**Exercise aim:**
In your answer, print every record exactly as it is written.
-=-=-
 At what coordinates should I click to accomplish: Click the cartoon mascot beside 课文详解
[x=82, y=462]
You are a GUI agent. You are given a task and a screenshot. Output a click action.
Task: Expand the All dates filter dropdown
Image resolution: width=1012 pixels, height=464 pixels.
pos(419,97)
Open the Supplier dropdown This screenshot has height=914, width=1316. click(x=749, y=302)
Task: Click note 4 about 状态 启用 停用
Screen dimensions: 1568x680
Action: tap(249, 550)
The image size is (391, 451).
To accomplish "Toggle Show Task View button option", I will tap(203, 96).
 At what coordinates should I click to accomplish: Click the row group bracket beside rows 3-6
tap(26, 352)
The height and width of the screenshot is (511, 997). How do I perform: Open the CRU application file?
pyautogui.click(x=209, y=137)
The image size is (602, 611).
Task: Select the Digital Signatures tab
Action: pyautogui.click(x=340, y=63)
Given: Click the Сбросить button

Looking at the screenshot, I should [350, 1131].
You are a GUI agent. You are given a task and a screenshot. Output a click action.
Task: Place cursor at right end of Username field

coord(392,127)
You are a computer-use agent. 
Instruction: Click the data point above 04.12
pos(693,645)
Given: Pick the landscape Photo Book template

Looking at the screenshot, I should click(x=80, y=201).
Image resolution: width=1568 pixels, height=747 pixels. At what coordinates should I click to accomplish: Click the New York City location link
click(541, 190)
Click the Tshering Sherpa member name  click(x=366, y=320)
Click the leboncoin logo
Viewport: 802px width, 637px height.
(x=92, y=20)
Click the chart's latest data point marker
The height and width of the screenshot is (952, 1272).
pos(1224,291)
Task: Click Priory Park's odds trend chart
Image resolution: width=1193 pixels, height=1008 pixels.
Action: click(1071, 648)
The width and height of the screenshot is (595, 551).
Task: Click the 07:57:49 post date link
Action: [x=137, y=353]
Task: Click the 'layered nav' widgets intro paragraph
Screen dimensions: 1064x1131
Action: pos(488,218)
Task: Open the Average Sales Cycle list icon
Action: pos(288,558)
-=-=-
**The answer:**
 At what coordinates should I click to accomplish: Click the cartoon mascot beside 课文详解
[x=82, y=462]
You are a GUI agent. You are given a task and a screenshot. Output a click action.
Task: Expand the All dates filter dropdown
Image resolution: width=1012 pixels, height=464 pixels.
pos(419,97)
Open the Supplier dropdown This screenshot has height=914, width=1316. click(x=749, y=302)
Task: Click note 4 about 状态 启用 停用
Screen dimensions: 1568x680
Action: tap(249, 550)
The image size is (391, 451).
To accomplish "Toggle Show Task View button option", I will tap(203, 96).
 At what coordinates should I click to accomplish: Click the row group bracket beside rows 3-6
tap(26, 352)
The height and width of the screenshot is (511, 997). How do I perform: Open the CRU application file?
pyautogui.click(x=209, y=137)
The image size is (602, 611).
Task: Select the Digital Signatures tab
Action: pyautogui.click(x=340, y=63)
Given: Click the Сбросить button

Looking at the screenshot, I should [350, 1131].
You are a GUI agent. You are given a task and a screenshot. Output a click action.
Task: Place cursor at right end of Username field

coord(392,127)
You are a computer-use agent. 
Instruction: Click the data point above 04.12
pos(693,645)
Given: Pick the landscape Photo Book template

Looking at the screenshot, I should click(x=80, y=201).
Image resolution: width=1568 pixels, height=747 pixels. At what coordinates should I click to accomplish: Click the New York City location link
click(541, 190)
Click the Tshering Sherpa member name  click(x=366, y=320)
Click the leboncoin logo
Viewport: 802px width, 637px height.
(x=92, y=20)
Click the chart's latest data point marker
The height and width of the screenshot is (952, 1272).
pos(1224,291)
Task: Click Priory Park's odds trend chart
Image resolution: width=1193 pixels, height=1008 pixels.
Action: click(1071, 648)
The width and height of the screenshot is (595, 551).
Task: Click the 07:57:49 post date link
Action: [x=137, y=353]
Task: Click the 'layered nav' widgets intro paragraph
Screen dimensions: 1064x1131
Action: pos(488,218)
Task: Open the Average Sales Cycle list icon
Action: pos(288,558)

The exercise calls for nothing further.